If individuals qualify, they go to that place which some would call Heaven.  Those who fail would not enter that Heaven and would end up in a not-so-aspiring place some would call Hell, or they just simply die and become no more. 

Religions, especially the older ones, are more the wiser in asserting their authorities to who is God and what the rules are to go to Heaven.  They have throughout history ingeniously devised & rationalised rules which reward those who believe and threaten those who don’t. 

This essay’s discourse would be no exception to their scrutiny and criticism.  I could be banished, excommunicated, or plainly labelled an outcast by outspoken clerics of these religious faiths. 

What the religions do not guarantee is a good life here on Earth.  They may say there are rewards waiting for their followers but if experience teaches anyone anything, everyone goes through some good and bad in their lives; some will have better; some will have worse. There is neither equal balance nor equity.  Nothing is fair.  It rains on the just and the unjust.  The sun shines on the gentle and the wicked. 

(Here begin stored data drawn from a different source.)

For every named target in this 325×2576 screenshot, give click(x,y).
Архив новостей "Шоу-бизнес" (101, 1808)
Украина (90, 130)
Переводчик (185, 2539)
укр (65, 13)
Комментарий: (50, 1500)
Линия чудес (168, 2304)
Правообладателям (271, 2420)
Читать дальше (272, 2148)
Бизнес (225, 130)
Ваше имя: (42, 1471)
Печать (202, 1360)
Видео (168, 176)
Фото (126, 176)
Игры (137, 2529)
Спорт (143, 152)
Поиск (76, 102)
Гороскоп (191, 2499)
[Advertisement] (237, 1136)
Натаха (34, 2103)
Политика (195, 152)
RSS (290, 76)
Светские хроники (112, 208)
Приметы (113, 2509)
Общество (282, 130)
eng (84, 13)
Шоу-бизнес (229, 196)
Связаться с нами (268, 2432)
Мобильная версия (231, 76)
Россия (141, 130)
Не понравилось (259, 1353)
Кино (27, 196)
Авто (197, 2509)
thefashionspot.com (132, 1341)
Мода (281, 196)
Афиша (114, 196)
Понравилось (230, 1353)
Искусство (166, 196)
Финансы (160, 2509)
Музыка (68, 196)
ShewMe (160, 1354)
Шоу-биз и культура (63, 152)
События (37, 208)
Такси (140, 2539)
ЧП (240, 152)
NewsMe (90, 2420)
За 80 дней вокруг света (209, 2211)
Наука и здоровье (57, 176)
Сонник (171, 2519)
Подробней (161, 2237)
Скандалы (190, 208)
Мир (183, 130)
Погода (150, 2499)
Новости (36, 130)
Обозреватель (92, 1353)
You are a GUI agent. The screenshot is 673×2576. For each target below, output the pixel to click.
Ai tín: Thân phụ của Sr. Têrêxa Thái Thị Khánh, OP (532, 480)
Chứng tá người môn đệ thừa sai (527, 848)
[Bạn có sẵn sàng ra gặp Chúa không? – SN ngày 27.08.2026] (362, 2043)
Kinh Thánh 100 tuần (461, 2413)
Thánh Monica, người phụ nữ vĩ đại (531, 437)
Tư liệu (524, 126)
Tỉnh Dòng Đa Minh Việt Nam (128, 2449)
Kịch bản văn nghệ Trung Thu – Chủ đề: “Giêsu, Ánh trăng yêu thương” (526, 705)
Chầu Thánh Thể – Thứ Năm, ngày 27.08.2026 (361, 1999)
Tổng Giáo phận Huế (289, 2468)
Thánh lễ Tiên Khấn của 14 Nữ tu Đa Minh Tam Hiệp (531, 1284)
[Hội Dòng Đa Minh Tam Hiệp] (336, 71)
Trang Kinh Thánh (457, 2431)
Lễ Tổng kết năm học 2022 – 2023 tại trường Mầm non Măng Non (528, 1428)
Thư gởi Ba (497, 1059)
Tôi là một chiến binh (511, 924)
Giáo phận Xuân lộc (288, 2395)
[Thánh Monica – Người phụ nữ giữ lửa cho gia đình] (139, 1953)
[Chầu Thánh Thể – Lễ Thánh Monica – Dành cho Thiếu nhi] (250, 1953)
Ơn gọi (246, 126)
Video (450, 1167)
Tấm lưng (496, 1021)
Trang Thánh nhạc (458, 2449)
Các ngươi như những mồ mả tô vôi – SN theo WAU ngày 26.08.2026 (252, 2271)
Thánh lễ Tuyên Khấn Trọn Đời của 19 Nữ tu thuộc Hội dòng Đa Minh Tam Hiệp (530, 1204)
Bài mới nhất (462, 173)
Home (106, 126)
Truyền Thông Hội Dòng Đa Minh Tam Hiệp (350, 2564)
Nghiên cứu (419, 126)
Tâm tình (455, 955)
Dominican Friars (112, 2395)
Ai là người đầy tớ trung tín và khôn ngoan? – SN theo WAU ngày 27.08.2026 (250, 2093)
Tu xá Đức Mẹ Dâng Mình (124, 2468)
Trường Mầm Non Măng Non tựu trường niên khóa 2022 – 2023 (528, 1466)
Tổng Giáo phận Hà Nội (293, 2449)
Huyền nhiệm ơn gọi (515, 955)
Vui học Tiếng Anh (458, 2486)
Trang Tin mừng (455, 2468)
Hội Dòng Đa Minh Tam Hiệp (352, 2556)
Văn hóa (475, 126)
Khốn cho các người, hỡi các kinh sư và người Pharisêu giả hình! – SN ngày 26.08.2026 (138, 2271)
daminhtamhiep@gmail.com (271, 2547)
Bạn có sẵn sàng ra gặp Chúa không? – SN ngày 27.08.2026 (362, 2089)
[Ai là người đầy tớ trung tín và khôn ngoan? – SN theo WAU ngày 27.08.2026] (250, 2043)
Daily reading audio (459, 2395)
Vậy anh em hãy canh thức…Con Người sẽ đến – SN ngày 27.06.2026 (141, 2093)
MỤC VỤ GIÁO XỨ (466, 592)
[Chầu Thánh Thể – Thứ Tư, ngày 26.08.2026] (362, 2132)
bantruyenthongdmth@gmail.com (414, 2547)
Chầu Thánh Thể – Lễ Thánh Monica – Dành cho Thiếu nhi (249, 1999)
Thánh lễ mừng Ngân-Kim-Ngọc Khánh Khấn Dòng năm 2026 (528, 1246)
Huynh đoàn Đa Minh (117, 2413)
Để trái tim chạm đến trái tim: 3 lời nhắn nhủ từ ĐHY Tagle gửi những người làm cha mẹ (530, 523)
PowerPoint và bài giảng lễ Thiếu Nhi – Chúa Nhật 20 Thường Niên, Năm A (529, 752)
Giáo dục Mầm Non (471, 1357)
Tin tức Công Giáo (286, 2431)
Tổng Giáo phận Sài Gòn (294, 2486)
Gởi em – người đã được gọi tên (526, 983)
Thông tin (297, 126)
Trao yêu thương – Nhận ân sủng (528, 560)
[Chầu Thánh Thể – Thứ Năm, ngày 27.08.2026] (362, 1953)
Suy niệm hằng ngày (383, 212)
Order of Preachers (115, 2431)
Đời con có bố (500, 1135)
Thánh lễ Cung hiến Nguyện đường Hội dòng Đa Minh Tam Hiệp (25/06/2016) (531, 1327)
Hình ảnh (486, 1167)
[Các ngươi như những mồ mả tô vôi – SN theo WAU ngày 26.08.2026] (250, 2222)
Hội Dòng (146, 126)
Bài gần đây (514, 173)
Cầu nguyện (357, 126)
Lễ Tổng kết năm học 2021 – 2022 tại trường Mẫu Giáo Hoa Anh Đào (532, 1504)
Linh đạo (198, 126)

There is no such thing as a benevolent God.  God won’t be kind to all people, unless you happen to be one of a few He (or She or It) selected out of some special favour. 

God, however, is a provident God.   God provided people a planet with abundant stuff to live their lives comfortably and with genes that give human beings talents to dominate the world.  Everyone goes through life suffering and enjoying depending on how they utilise their God-given skills and available resources.  But there would be people who’d be lucky or unlucky.  Some would be fortunate, and some won’t. 

Live with what you have and what you can get and play by the rules you’ve come to believe in, whether from the religions you learned from or from what you concluded from your own thoughts.    

While doing so, be mindful that the future is an eternity and that there may be superbeings we call God who may judge us worthy to join them in a place called Heaven that would last as long and have amenities much better than what there is presently on Earth.   

Otherwise, well, sorry.  We could say we tried and hoped.